From Passion to Profession: Rucha Padhye
Four years ago, I started with paper quilling jewellery. Back then, my college allowed me to have an exhibition there, post which I had no plans for the future. Being from Mumbai, a place where the vogue was fresh, I thought of starting a business out of it.
Having worked for three years, I thought of extending the jewellery business to clothing and more. Selling on platforms like Instagram was then unknown to me. I had no idea whatsoever about the same. I then jotted down my favourite sales, post which I found some dealers. Having talked to them, I started with a mere Rupees 300 investment borrowed by my dad.
I am now doing the business almost full time, besides working at my dad’s company, in the financial services. When I planned to do something, I didn’t want to base my page on a niche but offer diverse products. “Farrago” means a melange, a collection of different things. I sell clothes, jewellery and a lot of decorative stuff that the ladies can adorn.
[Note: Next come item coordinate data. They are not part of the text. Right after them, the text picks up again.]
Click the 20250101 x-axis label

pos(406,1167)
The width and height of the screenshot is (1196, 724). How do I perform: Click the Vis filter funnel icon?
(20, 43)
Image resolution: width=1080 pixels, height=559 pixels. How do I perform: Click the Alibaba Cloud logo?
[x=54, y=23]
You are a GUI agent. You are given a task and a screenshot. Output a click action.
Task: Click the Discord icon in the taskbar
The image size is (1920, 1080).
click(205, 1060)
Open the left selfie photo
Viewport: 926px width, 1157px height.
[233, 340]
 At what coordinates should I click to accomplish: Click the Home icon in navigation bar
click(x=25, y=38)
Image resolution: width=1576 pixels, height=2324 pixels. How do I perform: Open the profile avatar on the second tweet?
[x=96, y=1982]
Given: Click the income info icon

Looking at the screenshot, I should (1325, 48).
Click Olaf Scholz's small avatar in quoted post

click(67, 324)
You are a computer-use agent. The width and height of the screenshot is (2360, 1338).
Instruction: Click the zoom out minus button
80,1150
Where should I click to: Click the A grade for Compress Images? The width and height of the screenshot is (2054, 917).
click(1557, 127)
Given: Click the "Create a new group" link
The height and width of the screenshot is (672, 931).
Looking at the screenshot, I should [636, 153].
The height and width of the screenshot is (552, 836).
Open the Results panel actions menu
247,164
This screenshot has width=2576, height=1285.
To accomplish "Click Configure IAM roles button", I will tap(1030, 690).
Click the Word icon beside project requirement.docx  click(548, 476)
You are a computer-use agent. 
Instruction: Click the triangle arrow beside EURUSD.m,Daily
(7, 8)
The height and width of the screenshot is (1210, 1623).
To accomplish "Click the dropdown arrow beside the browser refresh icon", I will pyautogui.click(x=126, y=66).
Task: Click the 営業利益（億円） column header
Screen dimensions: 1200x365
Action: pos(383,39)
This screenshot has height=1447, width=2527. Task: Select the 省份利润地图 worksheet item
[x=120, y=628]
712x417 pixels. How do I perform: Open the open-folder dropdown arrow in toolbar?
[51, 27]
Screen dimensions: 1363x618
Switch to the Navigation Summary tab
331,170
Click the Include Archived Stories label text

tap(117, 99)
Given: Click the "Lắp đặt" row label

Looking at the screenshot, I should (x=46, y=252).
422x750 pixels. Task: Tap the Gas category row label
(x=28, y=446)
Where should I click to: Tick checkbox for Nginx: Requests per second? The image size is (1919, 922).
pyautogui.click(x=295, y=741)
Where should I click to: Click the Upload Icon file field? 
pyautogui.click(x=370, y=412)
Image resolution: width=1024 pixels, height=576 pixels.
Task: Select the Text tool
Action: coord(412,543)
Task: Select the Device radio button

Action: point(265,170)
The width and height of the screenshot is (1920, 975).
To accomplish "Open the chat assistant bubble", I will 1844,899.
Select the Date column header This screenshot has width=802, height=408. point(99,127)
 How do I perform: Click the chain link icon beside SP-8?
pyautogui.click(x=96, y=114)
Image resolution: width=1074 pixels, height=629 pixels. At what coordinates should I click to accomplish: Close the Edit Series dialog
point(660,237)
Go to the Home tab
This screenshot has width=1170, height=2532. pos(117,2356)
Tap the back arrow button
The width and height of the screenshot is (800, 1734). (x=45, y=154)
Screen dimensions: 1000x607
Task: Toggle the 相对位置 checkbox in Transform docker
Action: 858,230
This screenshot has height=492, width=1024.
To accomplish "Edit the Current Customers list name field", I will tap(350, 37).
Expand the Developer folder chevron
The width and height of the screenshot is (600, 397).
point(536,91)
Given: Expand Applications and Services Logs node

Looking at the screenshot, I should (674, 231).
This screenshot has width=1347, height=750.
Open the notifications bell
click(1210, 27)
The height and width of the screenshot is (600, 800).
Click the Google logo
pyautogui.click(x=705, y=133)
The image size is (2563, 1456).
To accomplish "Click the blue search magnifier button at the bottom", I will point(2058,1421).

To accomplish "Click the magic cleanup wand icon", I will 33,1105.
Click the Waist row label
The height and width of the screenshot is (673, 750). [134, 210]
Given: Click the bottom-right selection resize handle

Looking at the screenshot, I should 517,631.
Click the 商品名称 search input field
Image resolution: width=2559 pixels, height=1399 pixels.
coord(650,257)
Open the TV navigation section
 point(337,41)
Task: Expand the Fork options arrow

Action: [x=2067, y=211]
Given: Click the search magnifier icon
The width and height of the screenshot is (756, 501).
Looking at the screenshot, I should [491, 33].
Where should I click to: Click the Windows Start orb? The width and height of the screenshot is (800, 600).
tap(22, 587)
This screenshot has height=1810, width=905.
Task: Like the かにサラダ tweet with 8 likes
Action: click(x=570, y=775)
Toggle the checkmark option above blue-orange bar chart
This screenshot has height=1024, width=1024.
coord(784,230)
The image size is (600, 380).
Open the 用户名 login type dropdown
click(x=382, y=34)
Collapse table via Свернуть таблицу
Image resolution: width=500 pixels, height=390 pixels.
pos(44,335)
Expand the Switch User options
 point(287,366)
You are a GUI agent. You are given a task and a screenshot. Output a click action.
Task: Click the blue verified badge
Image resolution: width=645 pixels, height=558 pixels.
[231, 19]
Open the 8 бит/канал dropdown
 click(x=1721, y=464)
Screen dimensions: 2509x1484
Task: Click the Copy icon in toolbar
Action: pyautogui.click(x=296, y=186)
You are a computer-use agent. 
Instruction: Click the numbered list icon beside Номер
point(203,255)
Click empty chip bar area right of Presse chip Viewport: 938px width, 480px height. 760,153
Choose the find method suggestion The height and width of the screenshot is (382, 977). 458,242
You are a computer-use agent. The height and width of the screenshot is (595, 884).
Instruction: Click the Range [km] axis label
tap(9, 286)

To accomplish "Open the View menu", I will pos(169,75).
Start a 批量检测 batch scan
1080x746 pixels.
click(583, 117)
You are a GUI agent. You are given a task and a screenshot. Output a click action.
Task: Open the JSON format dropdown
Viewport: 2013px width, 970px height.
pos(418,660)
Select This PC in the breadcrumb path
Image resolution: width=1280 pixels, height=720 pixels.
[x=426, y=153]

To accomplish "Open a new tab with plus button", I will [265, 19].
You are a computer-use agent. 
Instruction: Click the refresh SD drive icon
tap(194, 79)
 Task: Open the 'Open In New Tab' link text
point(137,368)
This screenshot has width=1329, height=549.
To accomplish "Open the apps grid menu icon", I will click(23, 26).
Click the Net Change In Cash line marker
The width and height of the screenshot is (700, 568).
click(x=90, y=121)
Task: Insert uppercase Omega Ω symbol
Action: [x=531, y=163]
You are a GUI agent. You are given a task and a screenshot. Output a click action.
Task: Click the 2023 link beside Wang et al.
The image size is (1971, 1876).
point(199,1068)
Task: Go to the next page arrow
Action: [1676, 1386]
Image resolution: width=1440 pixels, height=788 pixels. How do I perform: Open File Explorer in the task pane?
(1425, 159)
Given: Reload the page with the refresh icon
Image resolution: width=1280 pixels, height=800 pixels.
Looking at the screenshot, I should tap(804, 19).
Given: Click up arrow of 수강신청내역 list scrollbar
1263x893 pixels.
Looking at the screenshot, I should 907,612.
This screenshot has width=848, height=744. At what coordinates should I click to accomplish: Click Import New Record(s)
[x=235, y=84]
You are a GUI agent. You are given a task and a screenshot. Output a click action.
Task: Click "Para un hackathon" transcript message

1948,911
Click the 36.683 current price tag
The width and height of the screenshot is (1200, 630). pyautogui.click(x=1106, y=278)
I had started Farrago since my 2nd year, and by the time, I reached my final year, I had a lot of assignments stacked up combined with loads of study. I was then startled and had to give a second thought of continuing the same; as it was a hobby back then. I was on a break from Instagram and other handles for a long period. The comeback was surreal as I got a massive response from my Instagram fam. The covid-19 situation had probably triggered online shopping then.
Customers are the assets of a company. Since the very beginning of Farrago, I have a customer who has bought every piece of jewellery created by me. She even provided feedback stating that my jewellery is unique and well crafted.
I want people to learn about the lost forms of art and spread the art essence more. I wished of launching new products which had an Indian tint of culture to them.
I read an article the other day and came across a column where rural women kept their families alive by working on and selling traditional products. This struck me to me, and I decided to provide them financial support through Farrago. This is exactly what Farrago stands for – a local small business for the local people out there to support the local artisans and being vocal about all of this!